• [Set exercise 1] Summarize the forum thread on coloring lavender soap blue in two sentences.

• [Text extract]
+ + +

# CAN ANYONE TELL ME HOW TO MAKE MY LAVENDER SOAP BLUE



## longlasting (May 11, 2011)

I'm making all natural cold prosess soap. My next batch is going to be lavender. How do you get that nice color blue. I've tested alkanet root powder but it turns my test batch black. How do you make your soap blue..

Thank you


----------



## soapbuddy (May 11, 2011)

Naturally, blue chamomille will, but it's pricey. Otherwise ultramaring blue will give you blue.


----------



## Sezzah (Aug 5, 2011)

alkanet as far as i know works on the pH that determines the colour it turns out. Maybe try changing the recipe slightly? test the pH as you go along and see how it goes. Im sure the net if you google will give you ideas on if you need to go higher or lower on pH to get what you want.

Id be interested how it goes, thats my next batch.... including the alkanet.
I can let you know how it turns out when i get around to it.


----------



## lsg (Aug 5, 2011)

The blue color of chamomile fades over time.  I am not a fan of chamomile either, as I think it stinks.  That is just my opinion, but I wouldn't want to ruin the fragrance of lavender soap by adding chamomile and you would have to add quite a bit to get a good blue color.  As I said, the blue color fades over time or it did with the soap I used it in.  I do use chamomile with other e.o.s in formulas for aromatherapy.  Most of these recipes don't call for using very much, so it is more feasible to save expensive chamomile for that type of preparation.
Ultramarine blue would be a good choice for a stable blue for soap.  I have used it in swirling and the blue is still crisp and clear.


----------



## MissMori (Aug 9, 2011)

I've heard of indigo and woad being used in soap for a blue hue.

How much alkanet are you using?  I infuse my alkanet in olive oil, strain and use at a rate of 15% of total oils.  If I have 100g of oils in my batch, 15g will be the infused oil.  

For the infusion, I use 1 tablespoon to 4oz olive oil.  The final color will be in the purple/lavender/violet range.


----------



## longlasting (Aug 10, 2011)

+ + +

• [Set exercise 2] Recast the saved entries as a numbered list, starting with the line that contains "Image resolution: width=1108" and going on through the end of the entries. Leave out the pictures and any blank lines.

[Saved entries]
+ + +

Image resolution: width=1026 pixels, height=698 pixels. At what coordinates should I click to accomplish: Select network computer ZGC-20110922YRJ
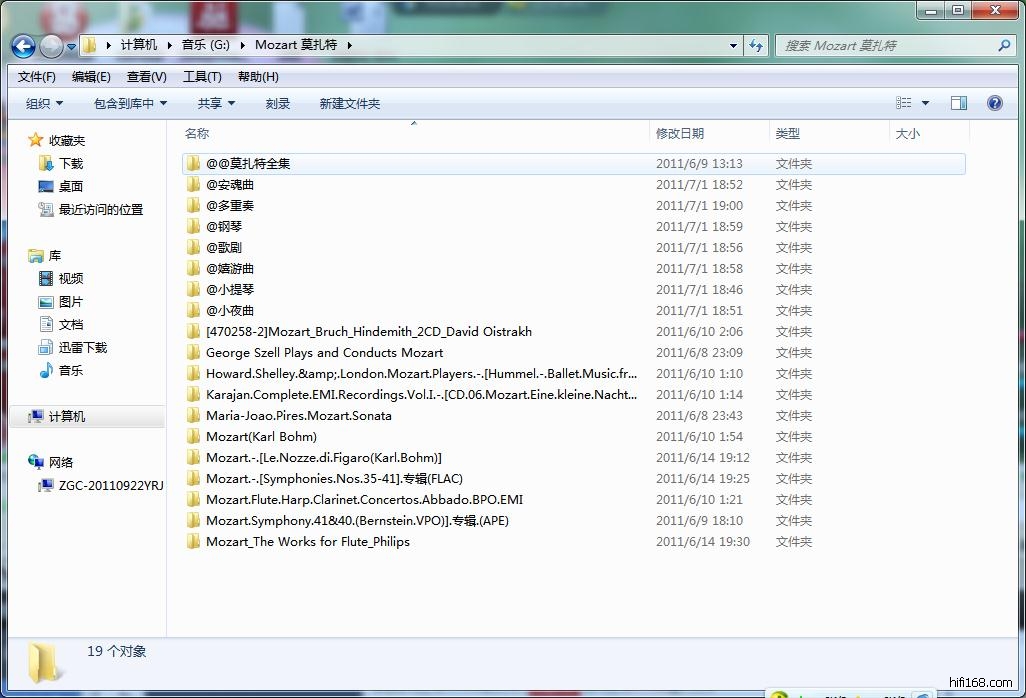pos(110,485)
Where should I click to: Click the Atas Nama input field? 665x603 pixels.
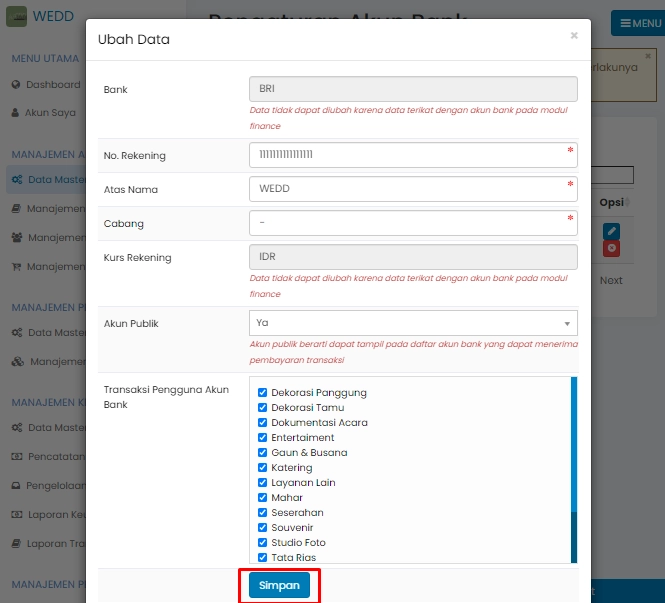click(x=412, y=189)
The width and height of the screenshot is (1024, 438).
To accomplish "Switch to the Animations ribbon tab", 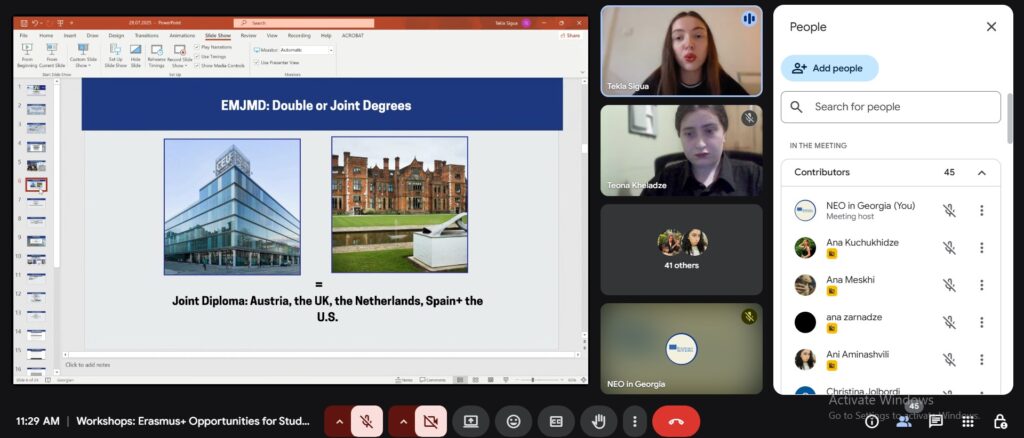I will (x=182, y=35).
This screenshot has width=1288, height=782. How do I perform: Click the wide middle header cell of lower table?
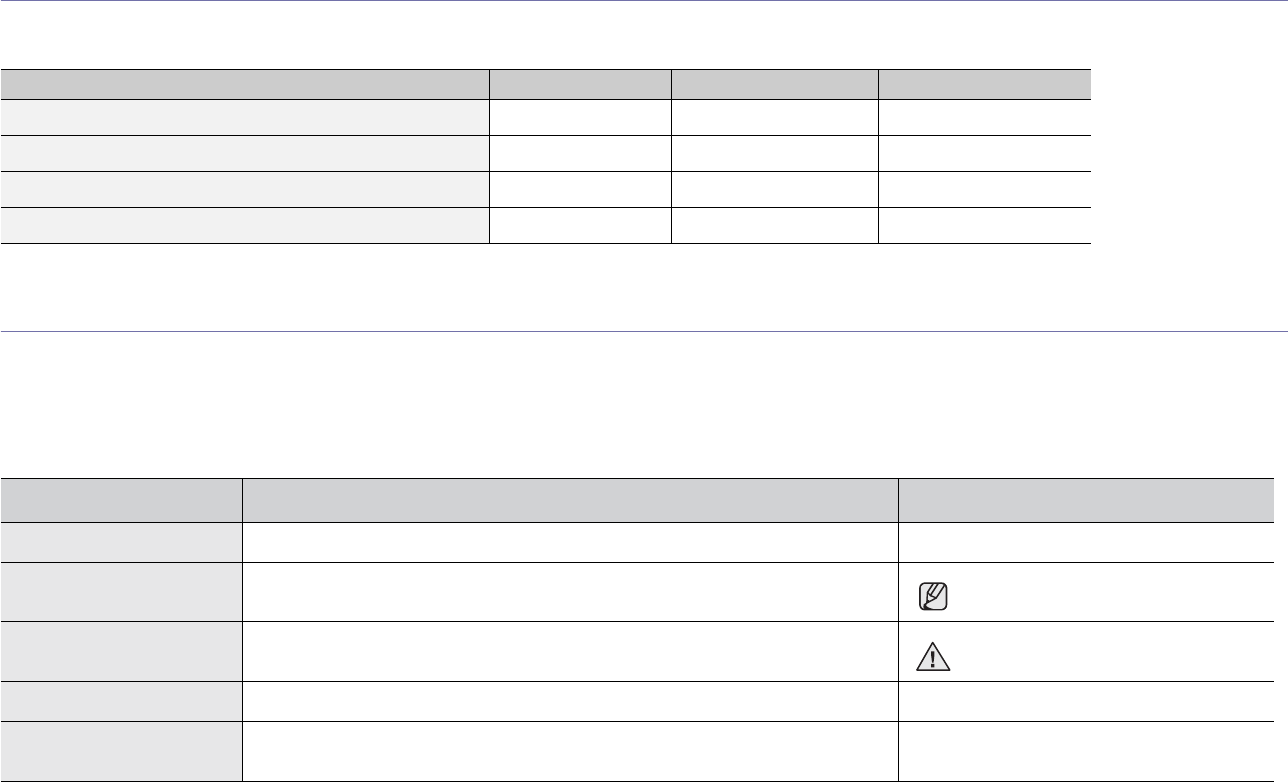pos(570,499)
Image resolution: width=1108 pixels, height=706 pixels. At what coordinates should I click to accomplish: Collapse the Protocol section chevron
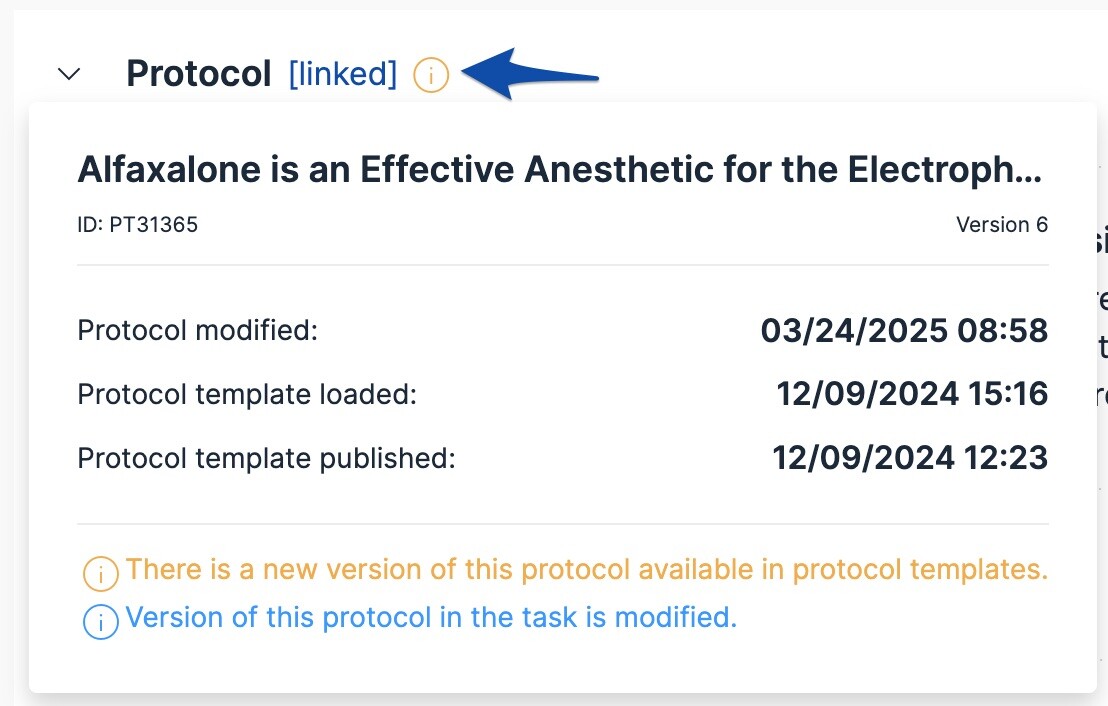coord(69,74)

+ + +

• [Final result 1] A soap maker planning an all-natural cold process lavender batch asks how to make it blue, noting that alkanet root powder turned a test batch black. Replies suggest blue chamomile, which is pricey and fades over time, and ultramarine blue as a stable choice, and they also note that alkanet's color depends on pH and that indigo and woad have been used for a blue hue.

• [Final result 2]
1. Image resolution: width=1108 pixels, height=706 pixels. At what coordinates should I click to accomplish: Collapse the Protocol section chevron
2. coord(69,74)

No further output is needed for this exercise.